The Short and Tragic Life of Robert Peace Metaphors and Similes

The Short and Tragic Life of Robert Peace Metaphors and Similes

“Mama’s Boy”

Jeff Hobbs writes, “So Rob went to Oakdale, where by Skeet’s reckoning he would learn to stop being a mama’s boy and become a man respected, listened to, and followed by other men.” The phrase a “mama’s boy” is emblematic of a soft lad who portrays restricted masculine attributes as a result of being swayed and raised by his mother. Such a boy is principally unaggressive.

“Salty Manager”

Hobbs explains, “Like a salty manager, Skeet worked with the boy intensely.
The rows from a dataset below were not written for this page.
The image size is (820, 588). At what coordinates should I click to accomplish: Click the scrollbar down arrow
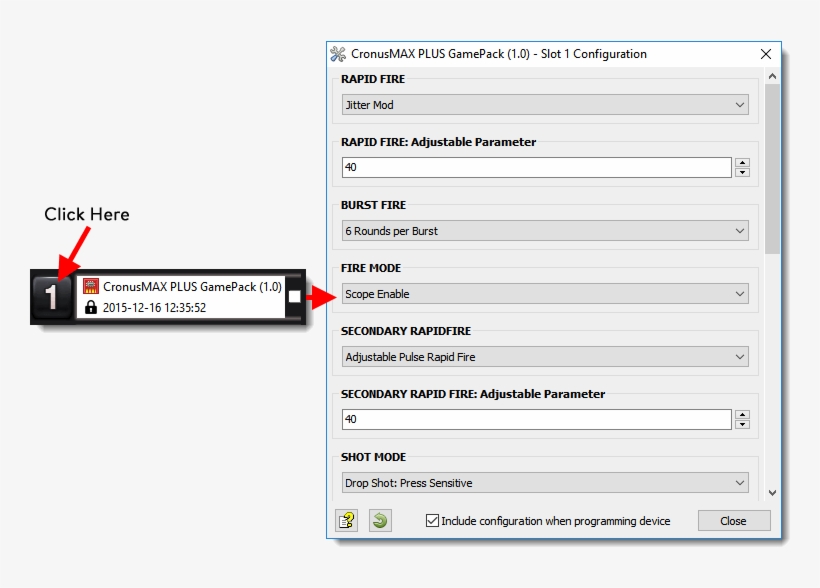[772, 492]
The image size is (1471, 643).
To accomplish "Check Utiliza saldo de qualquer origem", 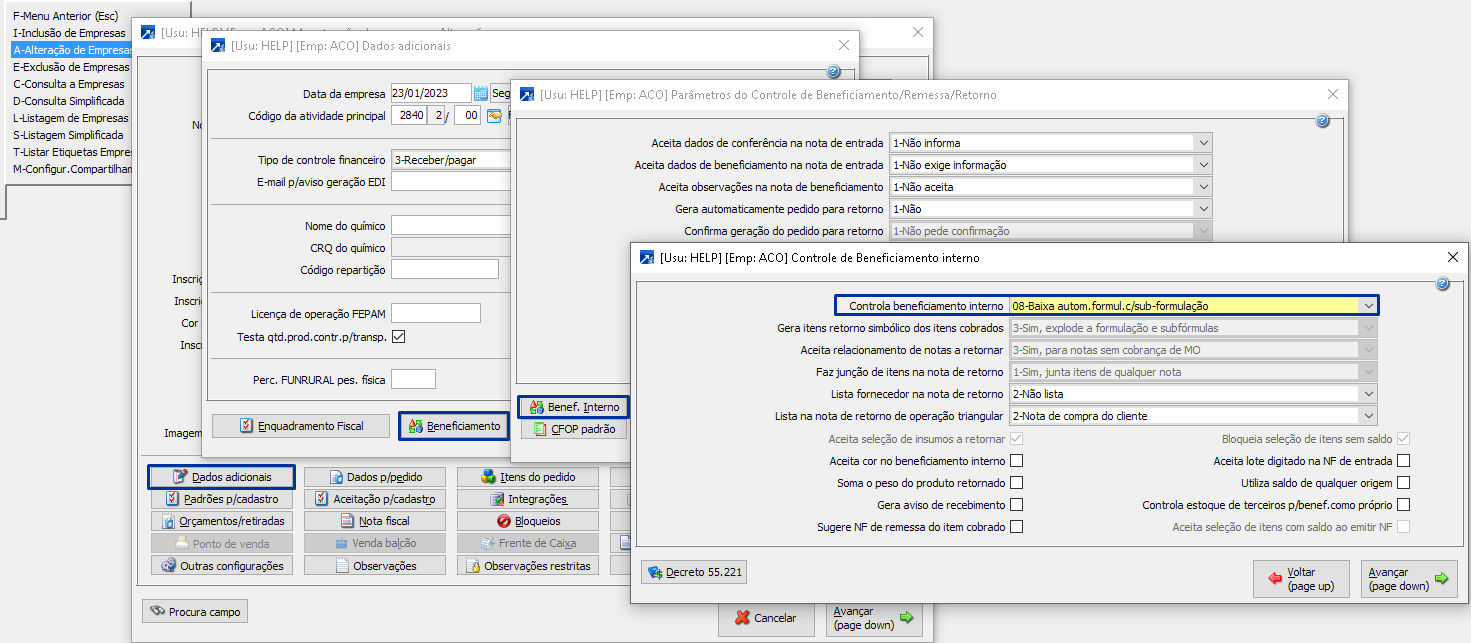I will (1403, 483).
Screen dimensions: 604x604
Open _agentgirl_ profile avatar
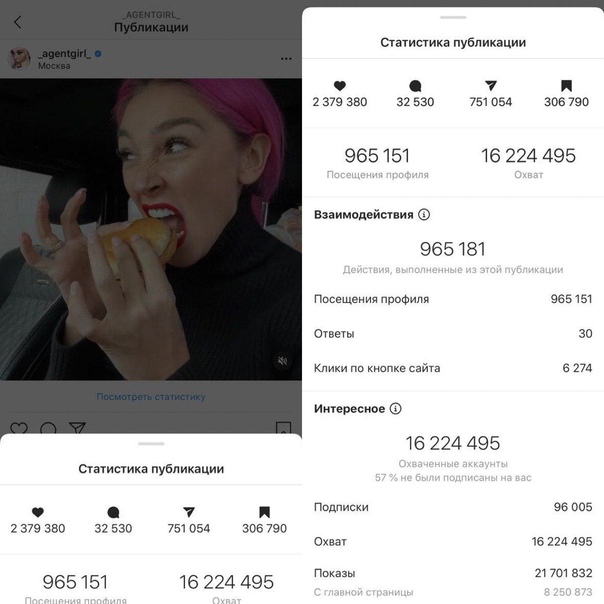click(x=19, y=59)

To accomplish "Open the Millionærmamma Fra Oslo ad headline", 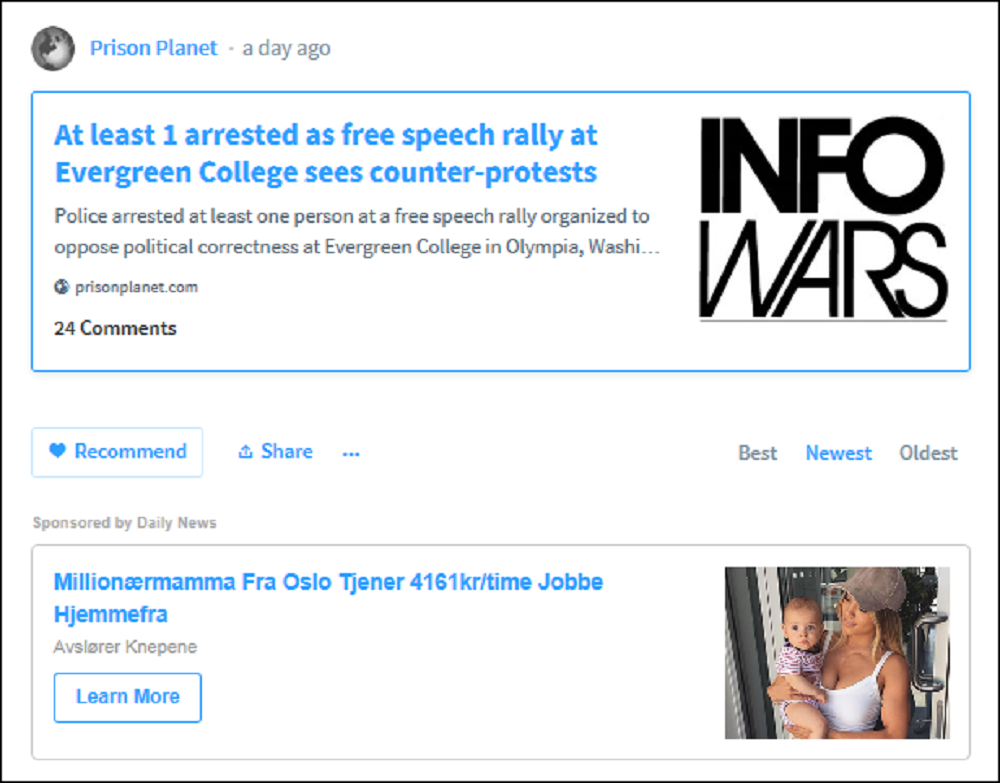I will [x=328, y=597].

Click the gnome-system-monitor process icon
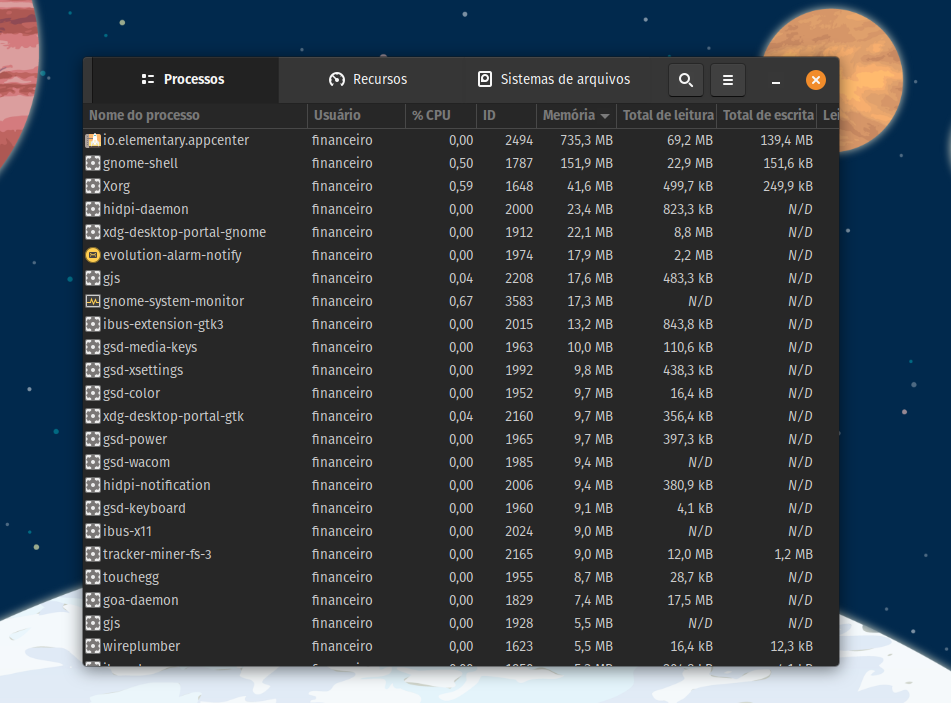[93, 301]
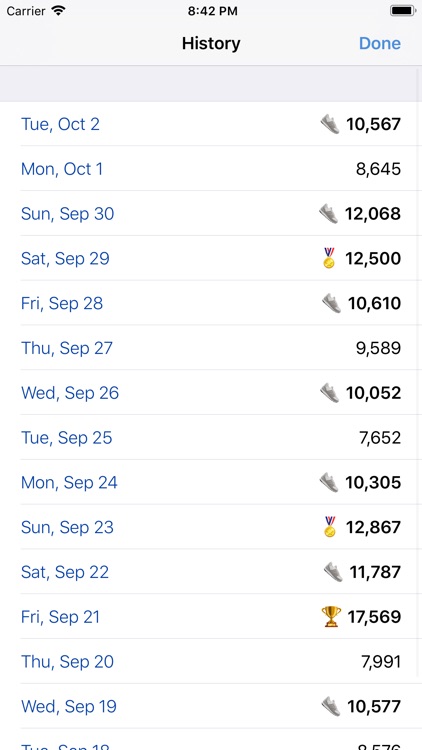The width and height of the screenshot is (422, 750).
Task: Tap the battery indicator in status bar
Action: tap(403, 11)
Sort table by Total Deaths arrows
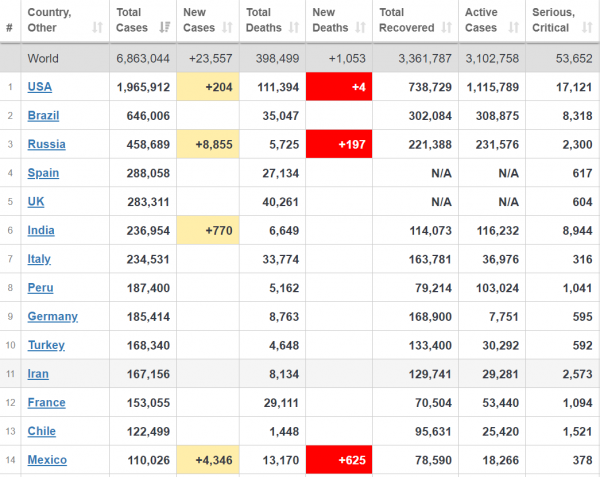600x477 pixels. [294, 28]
He taught Rob to swing his rams laterally from wide angels, so that a fist to the temple could be followed by an elbow to the chin.” The allegorical saltiness renders Skeet a foul individual intent on implanting a belligerent mind-set in his son. He programs his son to be an aggressive man instead of edifying him about the standards of chivalry.

“Warped Incarnation”

Hobbs explicates, “ Three years: three years during which Skeet waited in jail along with all the other accused murderers and rapists and paedophiles of Essex County - like a new warped incarnation of the neighbours he’d once spent his afternoons chatting up along the avenues of East Orange.” The rhetorical incarnation surmises that Skeet is accustomed to the prison life to the degree that he considers the other prisoners there to be his neighbors. Three years is an ample duration for an inmate to be habituated to prison life.